Danach handelt es sich bei der Regelung der Befristung auf Seite 2 oben des Arbeitsvertrags um eine überraschende Klausel. Dies ergibt sich zunächst daraus, dass es an einer drucktechnischen Hervorhebung fehlt. Zum anderen findet sie sich in der Systematik des Vertrags nicht dort, wo sie vom Leser erwartet wird, nämlich im ersten Absatz auf Seite 1 des Anstellungsvertrags. Auch wenn die Vereinbarung einer Befristung an sich nichts Ungewöhnliches sein mag, hat die Beklagte diese hier an so versteckter Stelle im Vertragstext untergebracht, dass sie vom oberflächlichen Leser übersehen wird.

Ist der Verbraucher vom Verwender bei Vertragsschluss auf den Inhalt der streitigen Klausel ausdrücklich hingewiesen worden und hat er sich sodann mit ihr einverstanden erklärt, kann darin entweder eine Individualabrede i.S.d. § 305 Abs. 1 S. 3 BGB liegen oder der Hinweis schließt -sofern er klar und deutlich gefasst ist- die Annahme eines Überraschungscharakters aus (Münchener Kommentar zum BGB-Basedow, 6. Aufl., § 305c Rn. 8).

Nach dem Ergebnis der Beweisaufnahme steht fest, dass die Klägerin am Tag der Vertragsunterzeichnung, dem 3. Dezember 2010, auf die im Anstellungsvertrag enthaltene Befristung ausdrücklich hingewiesen wurde.
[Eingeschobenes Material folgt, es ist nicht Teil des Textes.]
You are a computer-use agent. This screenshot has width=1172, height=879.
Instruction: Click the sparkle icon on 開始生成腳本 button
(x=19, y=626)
Die Zeugin B hat ausgesagt, dass sie sich an den genauen Wortlaut dessen, was sie gesagt hat, jetzt nicht mehr erinnern kann. Die Beklagte befriste jedoch grundsätzlich alle Arbeitsverträge. In der zweiten Runde des Vorstellungsgesprächs werde auf die Befristung hingewiesen. Darauf, dass sie bei der Klägerin diesen Prozess eingehalten habe, schließe sie deshalb, weil sie sich keinen gegenteiligen Vermerk gemacht habe und an keine Besonderheiten erinnern könne. Seitens ihres Arbeitgebers werde verlangt, dass sie die Befristung in dem Bewerbergespräch anspreche. Weil sie dies immer so machen müsse, könne sie sich nicht mehr daran erinnern, ob dies auch im Fall der Klägerin so war. Die Zeugin B ist glaubwürdig. Zwar ist sie bei der Beklagten beschäftigt und steht insoweit zu dieser in einem Abhängigkeitsverhältnis. Dies allein rechtfertigt es jedoch nicht ihre Aussage von vorneherein als wertlos anzusehen. Die Aussage der Zeugin B ist glaubhaft, da sie sehr detailreich ist. Zu berücksichtigen ist ferner, dass die Zeugin deutlich machte, an welche Abläufe sie sich noch erinnern kann und an welche Geschehnisse nicht.

Die Klägerin hat bei ihrer Parteivernehmung ausgesagt, dass in dem Gespräch vom 3. Dezember 2010, bei dem die Zeugin B per Telefon zugeschaltet war, ihr der Arbeitsvertrag blockweise vorgelesen wurde. Es sei zum Beispiel über die Fahrgeldregelung gesprochen worden, über den Essenszuschuss, BVV, Urlaub, über interne Schulungen. Ferner sei ihr gesagt worden, dass es zwei Wochen vor Ablauf der Probezeit noch einmal ein Gespräch mit Herrn S in D gibt. Nachdem die Klägerin sodann erklärte, über die Befristung sei bei all dem nicht gesprochen worden, sie habe die Befristung nicht als solche wahrgenommen, ergänzte sie abschließend, sie „meine schon, dass wir die Befristung durchgegangen sind“.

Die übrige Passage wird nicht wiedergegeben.